After reading a lot about F#, I am today cutting my very first real life F# code and I'd appreciate any feedback on my approach.
I'm writing a simple utility to analyse a log file. The code below represents my approach for identifying sections of the log and representing them in a structure. The "real life" situation is to find application sessions in the log file. The example below model this by parsing a list of numeric strings!
The main areas of relevance are the GetSection
and GetSections
methods below. My questions are:
- Is my approach sensible?
- Is this functional and idiomatic?
- Is there an alternative approach that would be clearer or more elegant?
There is a LinqPad version of the code available here: http://share.linqpad.net/99khmx.linq
// Here are the "lines" from my "log file".
let lines = [1 .. 25] |> List.map (fun x -> x.ToString())
// For this exercise, section criteria is divisibility by 5.
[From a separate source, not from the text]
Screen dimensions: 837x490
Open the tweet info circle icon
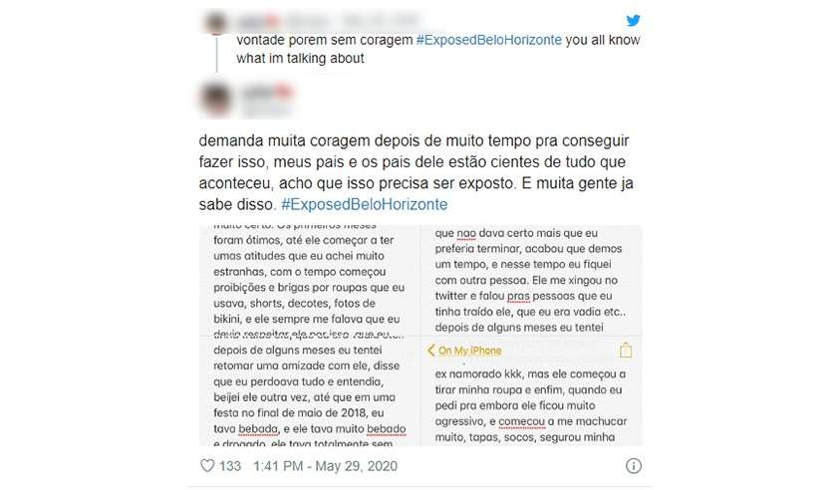point(633,466)
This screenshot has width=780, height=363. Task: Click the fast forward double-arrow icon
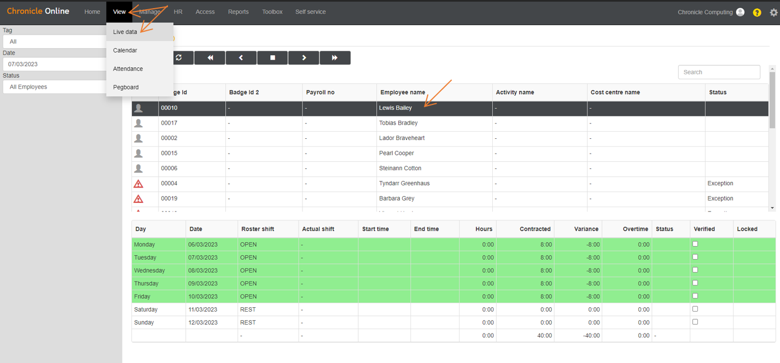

// val DivisibleByFive : s:string -> bool
let DivisibleByFive (s:string) =
System.Int32.Parse(s) % 5 = 0
// I am going to use the following type to hold the information
// from each section of the log.
type Section (lines:string list) =
member x.Lines = lines
// Read a single section from the top of the log (based on: http://fssnip.net/iV).
// val GetSection : lines:string list -> Section * string list
let GetSection (lines:string list) =
let rec getSection (l:string list) result =
match l with
| h::t when DivisibleByFive h ->
let values = h::result |> List.rev
(new Section(values), t)
| h::t when not (DivisibleByFive h) ->
getSection t (h::result)
| _ ->
(new Section(result), [])
getSection lines []
// Get a list of all sections from the log.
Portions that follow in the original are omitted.